** Work required **
Turn the lines of the listing below into a numbered list, dropping any blank lines. Leave the pictures out of the list.
:: Data extract
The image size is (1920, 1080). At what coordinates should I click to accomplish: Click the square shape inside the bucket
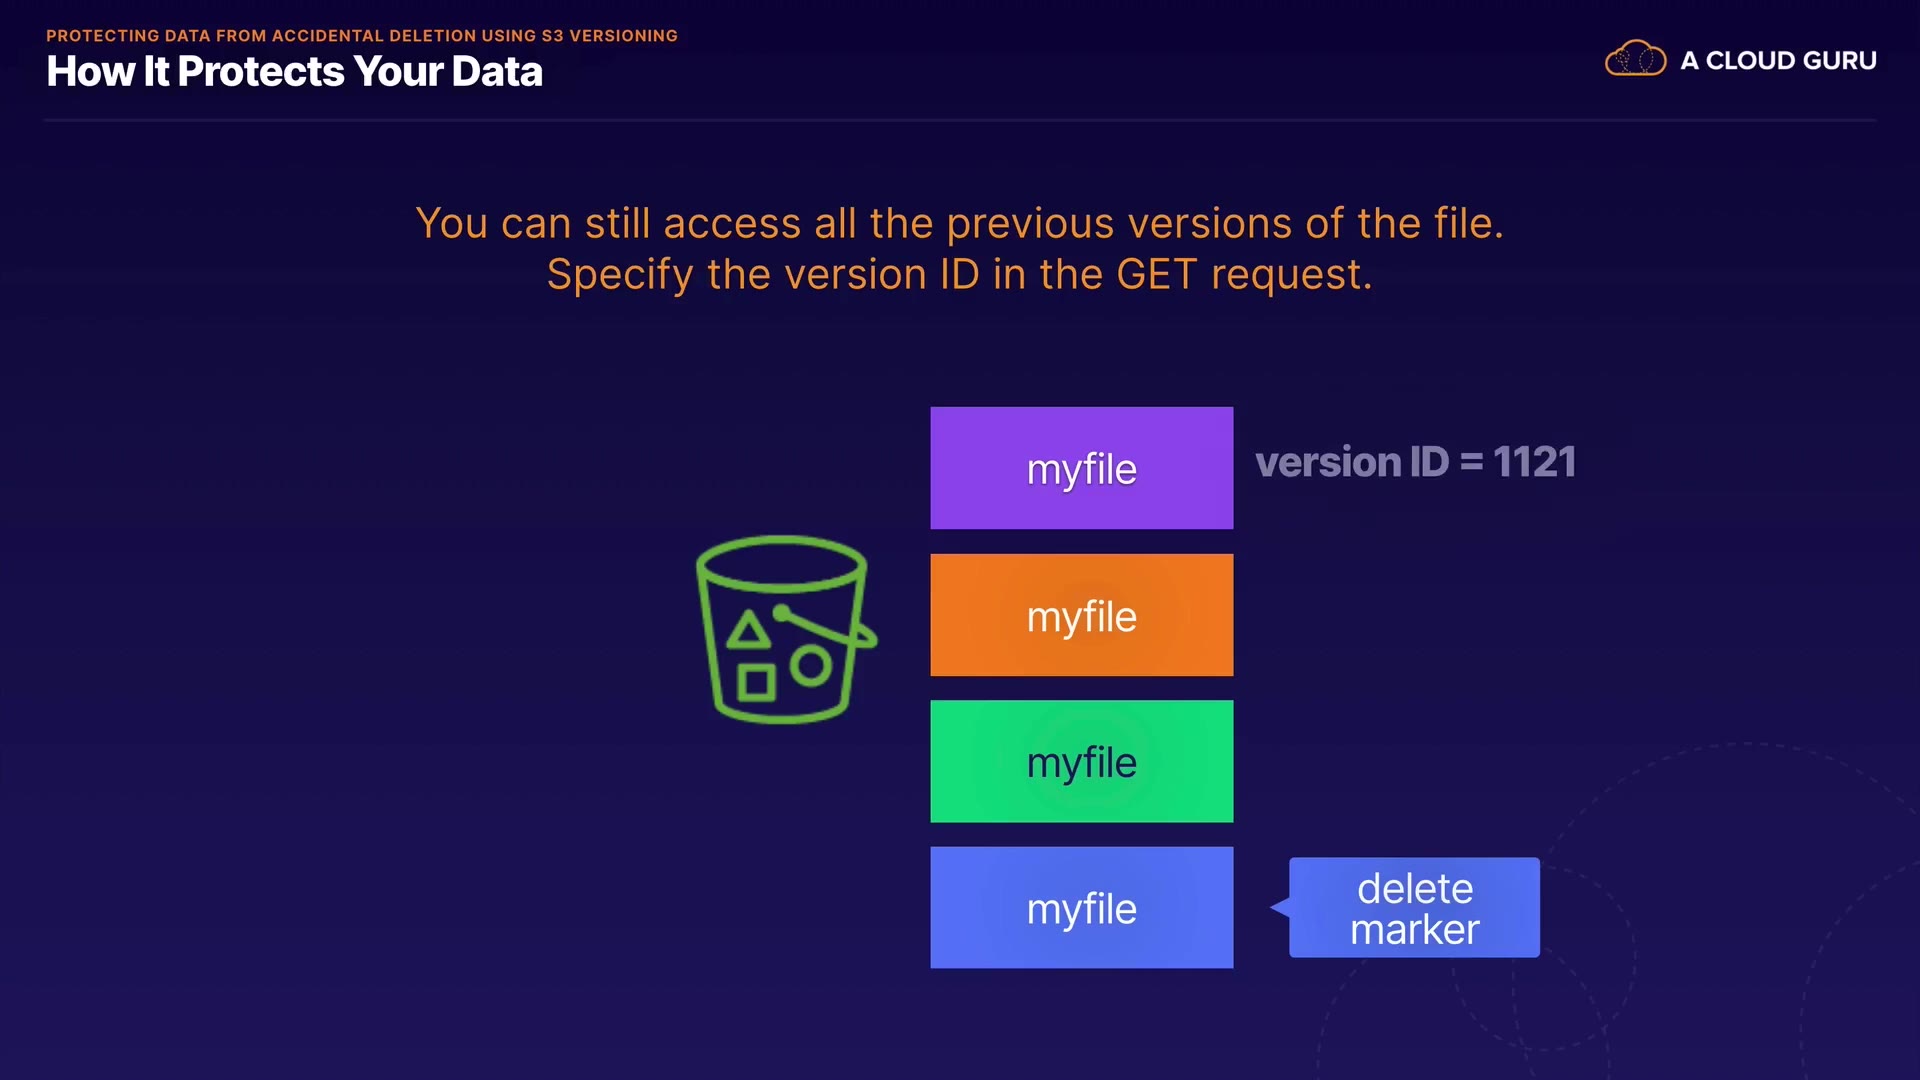(756, 683)
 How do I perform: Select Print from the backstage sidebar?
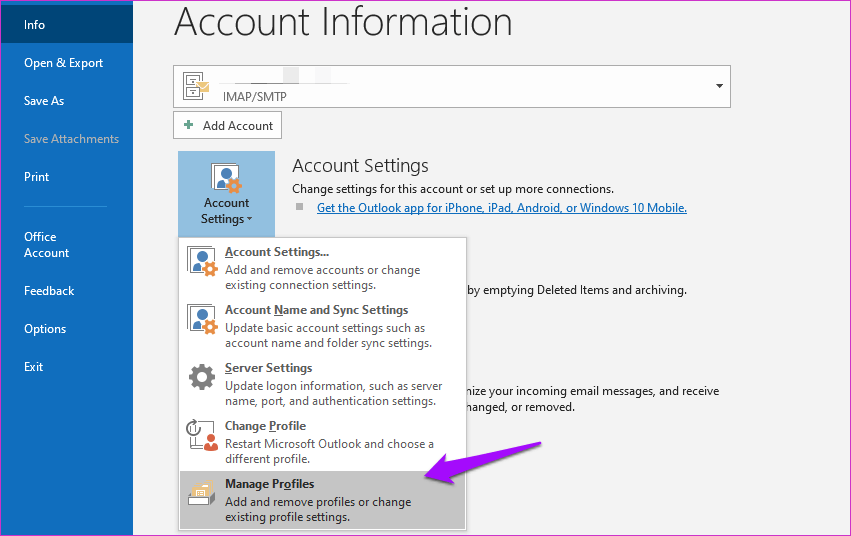tap(37, 177)
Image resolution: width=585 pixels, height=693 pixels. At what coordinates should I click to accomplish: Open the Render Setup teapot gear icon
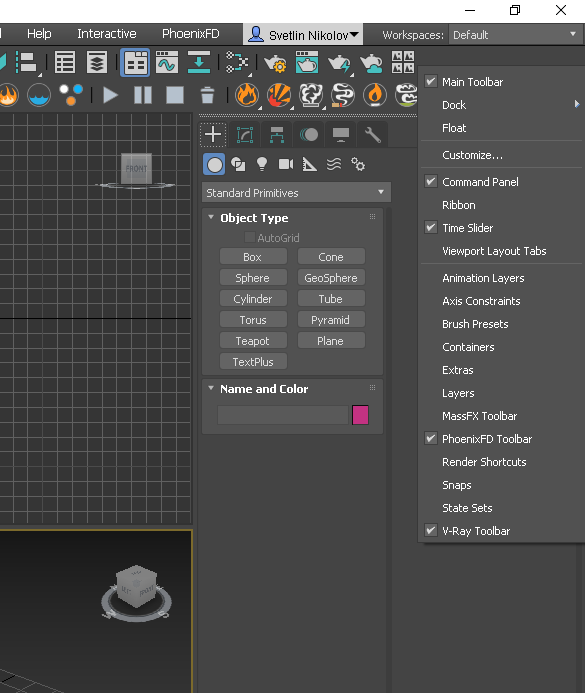coord(275,62)
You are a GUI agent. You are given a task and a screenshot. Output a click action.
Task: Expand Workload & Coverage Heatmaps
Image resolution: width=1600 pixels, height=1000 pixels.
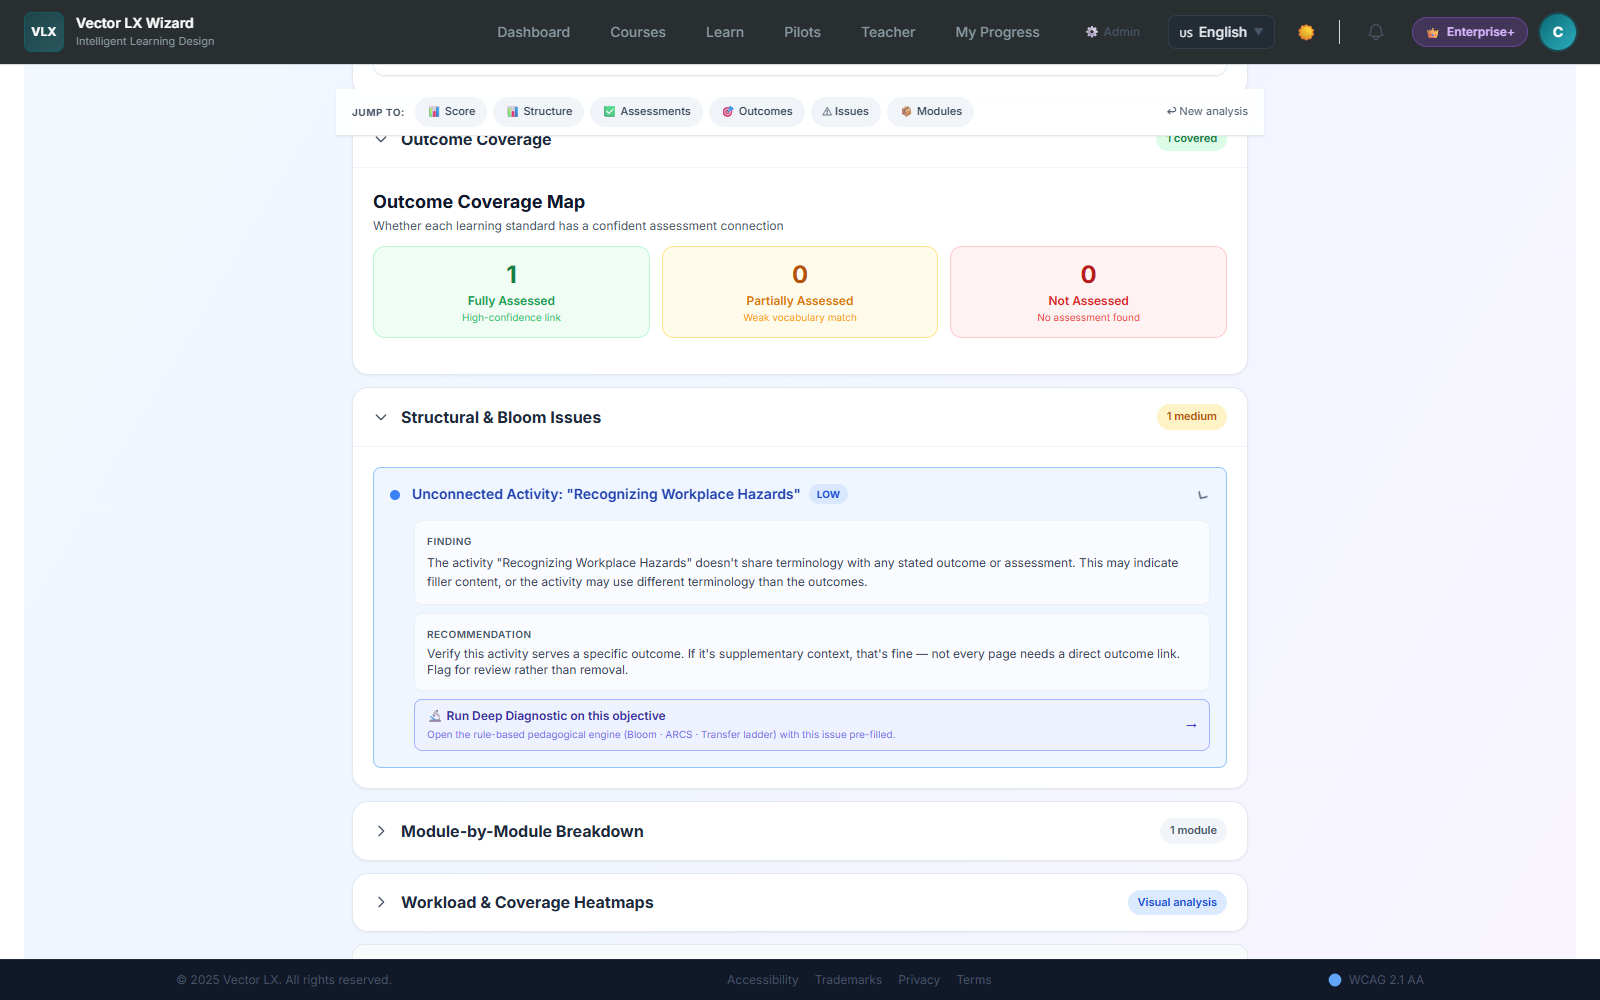pyautogui.click(x=381, y=902)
::::
** Final result **
1. The image size is (1920, 1080). At what coordinates should I click to accomplish: Click the square shape inside the bucket
2. (756, 683)
3.  How do I perform: Select Print from the backstage sidebar?
4. tap(37, 177)
5. Image resolution: width=585 pixels, height=693 pixels. At what coordinates should I click to accomplish: Open the Render Setup teapot gear icon
6. coord(275,62)
7. You are a GUI agent. You are given a task and a screenshot. Output a click action.
8. Task: Expand Workload & Coverage Heatmaps
9. Image resolution: width=1600 pixels, height=1000 pixels.
10. pyautogui.click(x=381, y=902)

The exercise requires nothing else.